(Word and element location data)

================================

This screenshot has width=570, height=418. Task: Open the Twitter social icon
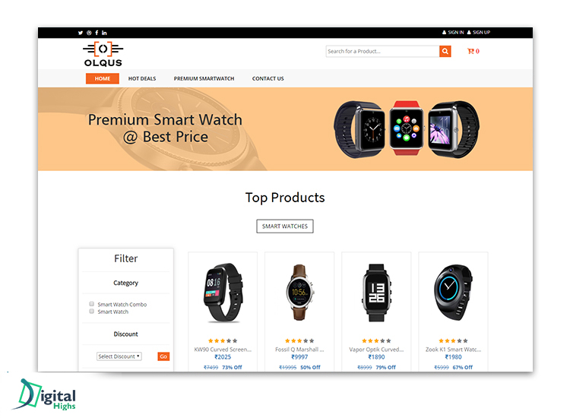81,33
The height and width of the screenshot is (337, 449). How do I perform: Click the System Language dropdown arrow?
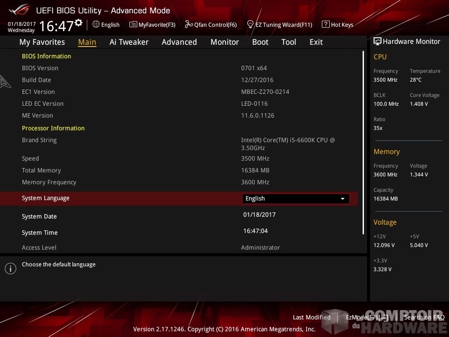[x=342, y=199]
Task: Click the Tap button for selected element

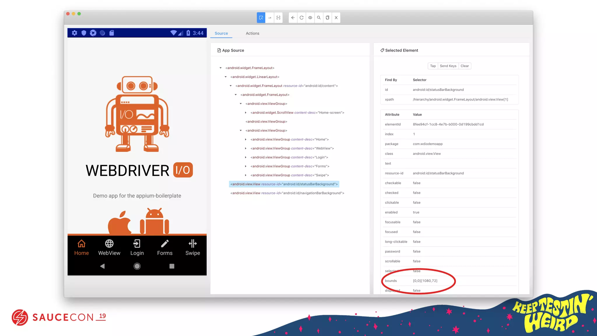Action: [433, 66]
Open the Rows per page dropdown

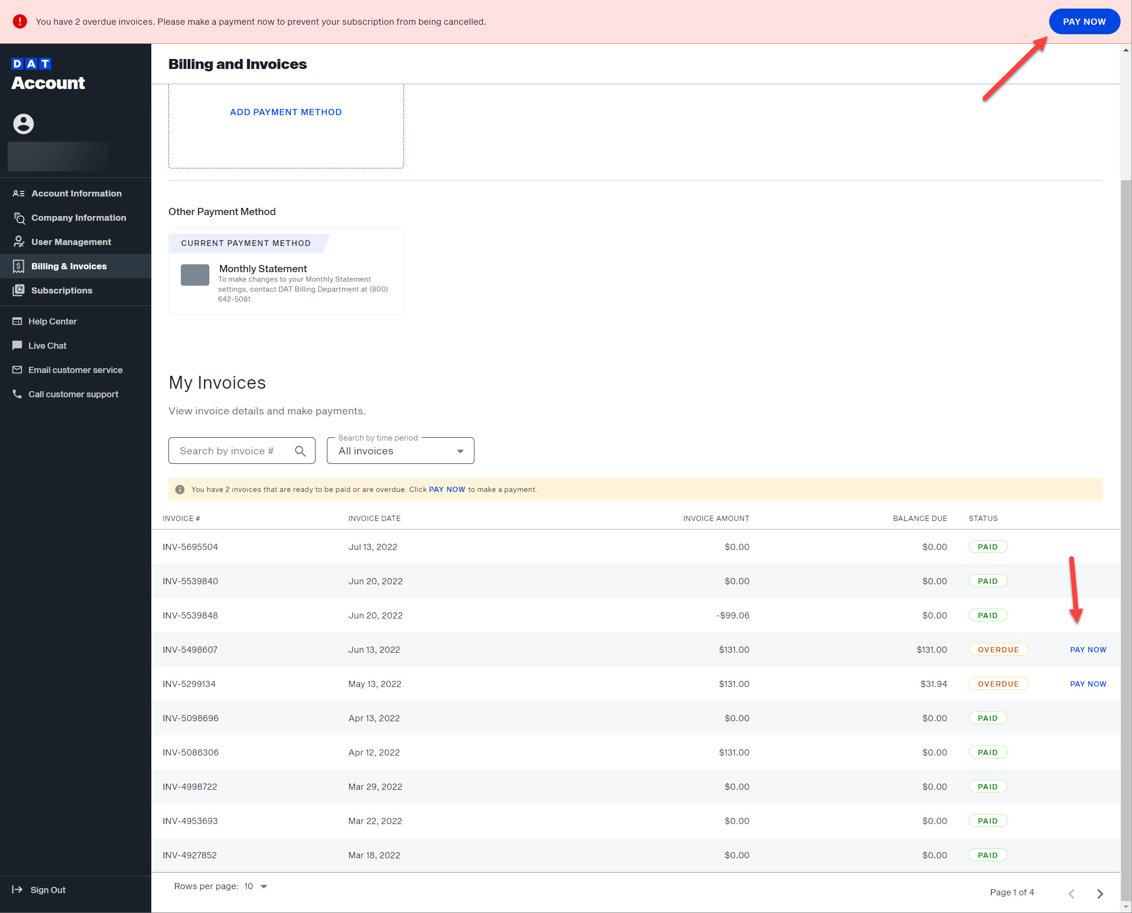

================================

Stated task. Can you write out all of these rows again, requests included, but with every coordinate in the answers scaled by 1.95 and rounded to the nearest whole number, halves rounding up? Leave the pictures out.

Exercise answer.
This screenshot has width=570, height=418. Task: Open the Twitter social icon
158,64
The height and width of the screenshot is (337, 449). How do I perform: Click the System Language dropdown arrow?
[x=667, y=388]
Task: Click the Tap button for selected element

Action: [844, 129]
Open the Rows per page dropdown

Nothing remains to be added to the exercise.